PERANAN
PENTING PENDIDIKAN KARAKTER BAGI PEMBANGUNAN BANGSA
Ketika bangsa Indonesia memproklamasikan kemerdekaan pada tanggal 17
Agustus 1945, para bapak pendiri bangsa menyadari bahwa paling tidak ada 3
tantangan besar yang harus dihadapi.
1.
Mendirikan negara yang
bersatu dan berdaulat
2.
Membangun bangsa
3.
Membangun karakter
Ketiga hal tersebut secara jelas tampak dalam konsep negara bangsa dan
pembangunan karakter. Pada implementasinya kemudian upaya mendirikan negara
relatif lebih cepat jika dibandingkan dengan upaya membangun bangsa dan
membangun karakter. Kedua hal terakhir itu terbukti harus diupayakan
terus-menerus, tidak boleh putus di sepanjang sejarah kehidupan kebangsaan
Indonesia.
Bung Karno menegaskan: “Bangsa ini harus di bangun dengan mendahulukan
pembangunan karakter karena inilah yang akan membuat Indonesia menjadi bangsa
yang besar, maju dan jaya, serta bermartabat. Kalau pembangunan karakter tidak
dilakukan, maka bangsa Indonesia akan menajdi bangsa kuli”.

━━━━

→ BAGIAN LATIHAN
a) Nyatakan sebagai daftar JSON berisi string baris-baris dalam catatan, mulai dari baris yang memuat "Where should I click to: Save" sampai dengan baris yang memuat "click(866, 551)", termasuk kedua baris tersebut. Gunakan satu string untuk setiap baris dan abaikan baris kosong.
b) Lanjutkan teks tentang pendidikan karakter dari kalimat terakhir yang tercantum.
Catatan berikut sama sekali tidak berhubungan dengan teks tentang pendidikan karakter.

━━━━

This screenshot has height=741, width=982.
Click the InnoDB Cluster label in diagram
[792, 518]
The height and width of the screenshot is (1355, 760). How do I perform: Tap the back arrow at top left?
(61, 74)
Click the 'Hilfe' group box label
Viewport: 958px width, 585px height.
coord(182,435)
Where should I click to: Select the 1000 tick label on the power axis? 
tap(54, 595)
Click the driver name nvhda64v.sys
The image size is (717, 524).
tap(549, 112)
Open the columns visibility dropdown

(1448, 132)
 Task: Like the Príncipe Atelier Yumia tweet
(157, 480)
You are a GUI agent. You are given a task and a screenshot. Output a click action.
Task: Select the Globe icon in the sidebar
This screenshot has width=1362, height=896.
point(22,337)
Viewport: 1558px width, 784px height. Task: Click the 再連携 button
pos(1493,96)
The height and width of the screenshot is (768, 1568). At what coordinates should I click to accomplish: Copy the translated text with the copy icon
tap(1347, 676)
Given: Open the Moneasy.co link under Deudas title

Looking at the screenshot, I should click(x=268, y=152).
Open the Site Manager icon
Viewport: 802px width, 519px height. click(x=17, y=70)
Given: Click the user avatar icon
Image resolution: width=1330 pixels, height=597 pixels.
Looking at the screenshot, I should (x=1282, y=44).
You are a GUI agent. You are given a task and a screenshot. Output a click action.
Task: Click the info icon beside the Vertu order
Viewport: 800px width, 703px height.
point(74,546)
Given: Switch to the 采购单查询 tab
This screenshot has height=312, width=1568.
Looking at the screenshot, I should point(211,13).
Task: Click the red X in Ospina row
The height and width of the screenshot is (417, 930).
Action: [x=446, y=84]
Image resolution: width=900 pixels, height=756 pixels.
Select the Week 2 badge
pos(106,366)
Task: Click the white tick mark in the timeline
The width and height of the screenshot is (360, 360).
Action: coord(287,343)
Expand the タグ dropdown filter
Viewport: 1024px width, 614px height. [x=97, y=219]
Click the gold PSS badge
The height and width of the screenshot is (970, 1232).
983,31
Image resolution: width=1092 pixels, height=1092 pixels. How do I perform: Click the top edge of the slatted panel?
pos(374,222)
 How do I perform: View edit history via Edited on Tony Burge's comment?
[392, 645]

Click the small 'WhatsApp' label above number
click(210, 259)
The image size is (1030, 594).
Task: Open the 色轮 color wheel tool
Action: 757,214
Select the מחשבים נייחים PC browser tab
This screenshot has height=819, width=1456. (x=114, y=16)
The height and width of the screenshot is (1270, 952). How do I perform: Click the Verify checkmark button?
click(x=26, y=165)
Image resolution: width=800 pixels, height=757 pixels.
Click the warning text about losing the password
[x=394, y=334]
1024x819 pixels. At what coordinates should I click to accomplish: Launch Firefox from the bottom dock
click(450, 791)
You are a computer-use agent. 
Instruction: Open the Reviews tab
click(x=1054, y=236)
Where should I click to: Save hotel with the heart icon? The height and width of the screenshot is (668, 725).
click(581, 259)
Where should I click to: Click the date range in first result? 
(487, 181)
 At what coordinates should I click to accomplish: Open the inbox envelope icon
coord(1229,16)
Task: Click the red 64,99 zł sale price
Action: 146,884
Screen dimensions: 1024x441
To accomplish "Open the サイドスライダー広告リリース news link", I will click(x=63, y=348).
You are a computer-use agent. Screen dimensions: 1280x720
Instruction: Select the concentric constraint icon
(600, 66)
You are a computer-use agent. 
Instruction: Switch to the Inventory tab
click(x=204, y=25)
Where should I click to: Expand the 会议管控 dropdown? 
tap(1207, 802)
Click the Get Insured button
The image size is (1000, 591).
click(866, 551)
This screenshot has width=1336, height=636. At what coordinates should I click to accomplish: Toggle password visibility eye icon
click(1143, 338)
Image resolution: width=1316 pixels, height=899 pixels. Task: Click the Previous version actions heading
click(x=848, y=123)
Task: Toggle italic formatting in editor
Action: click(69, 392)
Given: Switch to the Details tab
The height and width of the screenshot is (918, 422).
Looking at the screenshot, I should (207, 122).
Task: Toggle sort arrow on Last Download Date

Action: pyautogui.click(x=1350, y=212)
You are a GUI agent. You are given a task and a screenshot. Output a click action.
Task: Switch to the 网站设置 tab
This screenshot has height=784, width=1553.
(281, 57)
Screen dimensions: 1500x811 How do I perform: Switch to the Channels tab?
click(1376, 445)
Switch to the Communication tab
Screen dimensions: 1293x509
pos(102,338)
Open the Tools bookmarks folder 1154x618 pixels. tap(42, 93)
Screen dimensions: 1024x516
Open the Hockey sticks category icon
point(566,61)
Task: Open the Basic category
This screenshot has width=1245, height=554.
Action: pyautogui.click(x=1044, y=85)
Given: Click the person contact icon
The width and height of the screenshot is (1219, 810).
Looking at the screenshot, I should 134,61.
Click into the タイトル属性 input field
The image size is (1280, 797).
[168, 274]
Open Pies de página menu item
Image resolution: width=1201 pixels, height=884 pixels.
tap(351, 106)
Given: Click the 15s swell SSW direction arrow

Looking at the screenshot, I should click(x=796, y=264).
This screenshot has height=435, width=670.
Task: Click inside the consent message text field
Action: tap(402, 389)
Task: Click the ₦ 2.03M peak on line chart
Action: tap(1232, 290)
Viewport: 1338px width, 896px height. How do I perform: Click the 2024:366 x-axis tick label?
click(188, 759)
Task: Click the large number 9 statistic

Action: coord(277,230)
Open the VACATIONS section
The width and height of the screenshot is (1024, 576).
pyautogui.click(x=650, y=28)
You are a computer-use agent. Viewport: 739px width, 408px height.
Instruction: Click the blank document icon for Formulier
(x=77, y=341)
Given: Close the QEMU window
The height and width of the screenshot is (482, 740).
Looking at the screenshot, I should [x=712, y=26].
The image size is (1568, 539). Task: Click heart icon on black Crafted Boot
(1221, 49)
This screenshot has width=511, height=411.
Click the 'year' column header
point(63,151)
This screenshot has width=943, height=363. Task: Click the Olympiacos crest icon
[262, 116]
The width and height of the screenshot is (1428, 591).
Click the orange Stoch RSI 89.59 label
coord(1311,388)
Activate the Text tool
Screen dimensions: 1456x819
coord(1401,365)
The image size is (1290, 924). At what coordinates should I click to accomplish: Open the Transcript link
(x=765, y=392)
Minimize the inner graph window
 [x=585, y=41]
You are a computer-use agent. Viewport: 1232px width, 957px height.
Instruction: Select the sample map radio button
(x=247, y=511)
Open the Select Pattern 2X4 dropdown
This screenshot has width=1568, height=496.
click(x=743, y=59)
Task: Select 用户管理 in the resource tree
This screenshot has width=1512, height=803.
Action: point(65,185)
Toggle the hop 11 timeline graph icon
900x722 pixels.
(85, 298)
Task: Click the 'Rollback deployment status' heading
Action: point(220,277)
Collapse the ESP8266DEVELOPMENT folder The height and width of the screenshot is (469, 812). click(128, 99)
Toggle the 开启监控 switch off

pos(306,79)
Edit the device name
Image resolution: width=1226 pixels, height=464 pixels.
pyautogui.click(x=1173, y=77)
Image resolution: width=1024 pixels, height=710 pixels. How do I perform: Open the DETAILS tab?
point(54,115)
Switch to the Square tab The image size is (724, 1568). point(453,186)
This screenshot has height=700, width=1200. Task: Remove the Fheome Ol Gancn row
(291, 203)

━━━━

→ HASIL TUGAS
a)
[
  "Where should I click to: Save hotel with the heart icon? The height and width of the screenshot is (668, 725).",
  "click(581, 259)",
  "Where should I click to: Click the date range in first result? ",
  "(487, 181)",
  " At what coordinates should I click to accomplish: Open the inbox envelope icon",
  "coord(1229,16)",
  "Task: Click the red 64,99 zł sale price",
  "Action: 146,884",
  "Screen dimensions: 1024x441",
  "To accomplish \"Open the サイドスライダー広告リリース news link\", I will click(x=63, y=348).",
  "You are a computer-use agent. Screen dimensions: 1280x720",
  "Instruction: Select the concentric constraint icon",
  "(600, 66)",
  "You are a computer-use agent. ",
  "Instruction: Switch to the Inventory tab",
  "click(x=204, y=25)",
  "Where should I click to: Expand the 会议管控 dropdown? ",
  "tap(1207, 802)",
  "Click the Get Insured button",
  "The image size is (1000, 591).",
  "click(866, 551)"
]

b)
Di Indonesia pelaksanaan pendidikan karakter saat ini memang mendesak.
Karena dirasakan amat perlu pengembangannya bila mengingat makin meningkatnya
tawuran pelajar, serta bentuk-bentuk kenakalan remaja, terutama di kota-kota
besar, pemerasan/kekerasan, kecenderungan dominasi senior terhadap yunior,
fenomena suporter bonek, penggunaan narkoba, dan lain-lain. Bahkan yang paling
memprihatinkan, keinginan untuk membangun sifat jujur pada anak-anak melalui
“kantin kejujuran” di sekolah, banyak yang gagal, banyak usaha kantin kejujuran
bangkrut karena belum belum bangkitnya sifat jujur pada anak-anak.
Disiplin lalu lintas, budaya antre, budaya baca sampai budaya hidup
bersih dan sehat, keinginan menghagai lingkungan masih jauh dibawah satndar.
Sebagai bangsa, agaknya kita masih saja mengidap inferiority complex nasional,
terbukti masih suka dan melahap tanpa seleksi segala produk dan budaya asing.
Parahnya, media massa juga lupa akan kewajibannya untuk mencerdaskan bangsa dan
memotivasi cinta kepada budaya bangsa. Amat langka koran nasional yang mau
mempublikasikan event budaya. Satu-satunya TV swasta nasional (TVRI) dulu setia
menggelar tontonan wayang kulit pada akhir pekan, sekarang pun sedah tidak
lagi.
Harian Kompas terbitan hari Senin 20 Juni 2011 menulis Kerusakan Moral.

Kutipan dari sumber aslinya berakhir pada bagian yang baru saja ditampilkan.